Morphite is No Metroid’s Sky


Stay on target

If you have a Nintendo Switch, chances are you also have The Legend of Zelda: Breath of the Wild. The new Zelda is a massive, phenomenal game that you can and should play for dozens of hours. But eventually, you’re going to want to play something new on your Nintendo console/handheld hybrid. Switch Games That Aren’t Zelda is a new column highlighting cool, smaller Switch games to check out once you’ve saved Hyrule.

Considering it only came out last year (and arguably still hasn’t reached a finished state), it’s kind of crazy to me how many games have already ripped off Hello Games’ massively hyped and ultimately pretty good No Man’s Sky. But considering the game was in the public eye for so long, apparently that gave games like Lego Worlds and now Morphite plenty of time to figure out how to emulate its infinite, procedurally generated, minimalist planet-hopping sci-fi exploration.

But calling either of those games a rip-off isn’t totally fair. Lego Worlds has an extensive brick-building system along with the space travels. Meanwhile, Morphite’s other major influence will be very familiar to Nintendo fans who play the game on Switch. Until Metroid Prime 4 actually becomes a real game, this is the closest you’ll get to a new first-person Samus adventure.

Let’s start with the No Man’s Sky comparisons, since they are a little more obvious. Morphite lets you fly around a universe landing on any number of planets. The trippy, pastel, angular geometric art style ensures that the creatures and plants and rock formations you find still look cool even though they are being created on the fly by math. Occasionally you’ll find a village of natives with a side mission to complete like racing around the canyon on the back of a giant snake or roasting some marshmallows. But your primary task on each planet is to take in the scenery and scan as many new things possible.

You can then take those scans to your local space station and trade them for various upgrades. Common scans will earn you straight-up cash, which you’ll need for smooth exploring. Traveling to farther planets burns up more fuel, and while fuel slowly regenerates, you can also pay to immediately refuel. You’ll also occasionally engage with enemy ships and can pay to upgrade the guns and defenses on your craft.

With rarer scans, though, you can upgrade your character for better exploration on the ground. Increase your heat resistance to land on hotter planets without instantly dying. Increase your scanner speed to scan more hostile, erratic animals. You can upgrade your guns, too, for when it’s time to just go all Metroid II on a planet.

Exploring planets and working towards these meta goals make for some pretty fun loops if you choose to engage with them. It just kind of sucks when the game forces you to return to the more randomized content in order to progress when you’re in the middle of the scripted campaign. But it is nice knowing you always have this endless material to return to.

Besides its less-than-elegant interplay with the game’s open-ended nature, the campaign itself is a surprisingly cool casual shooter.
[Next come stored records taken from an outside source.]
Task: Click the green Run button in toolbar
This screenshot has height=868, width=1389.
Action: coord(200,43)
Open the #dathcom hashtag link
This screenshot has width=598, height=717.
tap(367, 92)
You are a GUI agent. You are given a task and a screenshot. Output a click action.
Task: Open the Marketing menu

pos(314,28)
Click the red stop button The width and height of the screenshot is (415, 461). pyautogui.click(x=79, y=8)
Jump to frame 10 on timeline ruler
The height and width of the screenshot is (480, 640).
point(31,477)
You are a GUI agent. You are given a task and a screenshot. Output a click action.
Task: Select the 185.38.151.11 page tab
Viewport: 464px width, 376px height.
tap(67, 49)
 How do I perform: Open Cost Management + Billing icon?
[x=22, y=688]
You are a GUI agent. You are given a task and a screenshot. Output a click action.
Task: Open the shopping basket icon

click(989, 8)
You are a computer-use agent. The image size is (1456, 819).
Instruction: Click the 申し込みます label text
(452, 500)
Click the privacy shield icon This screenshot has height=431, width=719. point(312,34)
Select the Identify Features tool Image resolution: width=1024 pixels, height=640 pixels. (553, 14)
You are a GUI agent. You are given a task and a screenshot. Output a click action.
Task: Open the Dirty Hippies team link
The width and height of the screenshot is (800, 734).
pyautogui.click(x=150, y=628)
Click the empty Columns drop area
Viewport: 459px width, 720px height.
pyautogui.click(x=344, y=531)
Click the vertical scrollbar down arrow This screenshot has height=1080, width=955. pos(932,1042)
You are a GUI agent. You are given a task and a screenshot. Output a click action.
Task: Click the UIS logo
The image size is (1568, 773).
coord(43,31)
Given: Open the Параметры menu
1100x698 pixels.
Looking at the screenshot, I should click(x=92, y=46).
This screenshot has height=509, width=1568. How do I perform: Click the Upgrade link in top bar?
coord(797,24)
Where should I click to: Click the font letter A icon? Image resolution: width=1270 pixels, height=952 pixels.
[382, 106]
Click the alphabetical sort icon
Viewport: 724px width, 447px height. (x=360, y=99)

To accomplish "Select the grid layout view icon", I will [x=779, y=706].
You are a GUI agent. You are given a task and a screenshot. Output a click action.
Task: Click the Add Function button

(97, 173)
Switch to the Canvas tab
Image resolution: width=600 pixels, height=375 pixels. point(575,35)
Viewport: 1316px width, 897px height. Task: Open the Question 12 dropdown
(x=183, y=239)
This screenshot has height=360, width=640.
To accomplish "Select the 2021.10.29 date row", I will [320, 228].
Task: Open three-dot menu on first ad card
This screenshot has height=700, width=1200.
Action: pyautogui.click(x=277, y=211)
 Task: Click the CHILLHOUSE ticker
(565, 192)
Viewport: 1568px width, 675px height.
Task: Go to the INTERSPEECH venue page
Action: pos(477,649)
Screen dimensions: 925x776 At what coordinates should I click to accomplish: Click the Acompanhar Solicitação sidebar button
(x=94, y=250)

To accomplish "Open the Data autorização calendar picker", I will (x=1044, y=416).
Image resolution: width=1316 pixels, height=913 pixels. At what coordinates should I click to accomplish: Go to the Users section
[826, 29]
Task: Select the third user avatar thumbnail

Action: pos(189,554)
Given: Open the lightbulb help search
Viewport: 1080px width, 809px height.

It’s not just scanning that brings back Metroid Prime memories. The planets you visit for the campaign are all handcrafted, and they are moody isolated alien environments where nature has taken over once-great civilizations. There’s a lot of platforming as well, made tolerable by floaty jumps that make sense for the space setting.

Like Metroid, Morphite also features a bunch of puzzle-solving that makes use of various new guns you discover. Along with standard plasma pistols and auto-rifles, you can use a grapple gun, a charged laser beam, ion grenades, and even a robot dog turret. Using these tools is satisfying, even if the game is never too tough during a puzzle or boss fight. An unfortunate exception is a staff that conjures temporary platforms beneath you. It’s a clever idea but the late-game jumping puzzles that require it are easily some of the worst sections in the game.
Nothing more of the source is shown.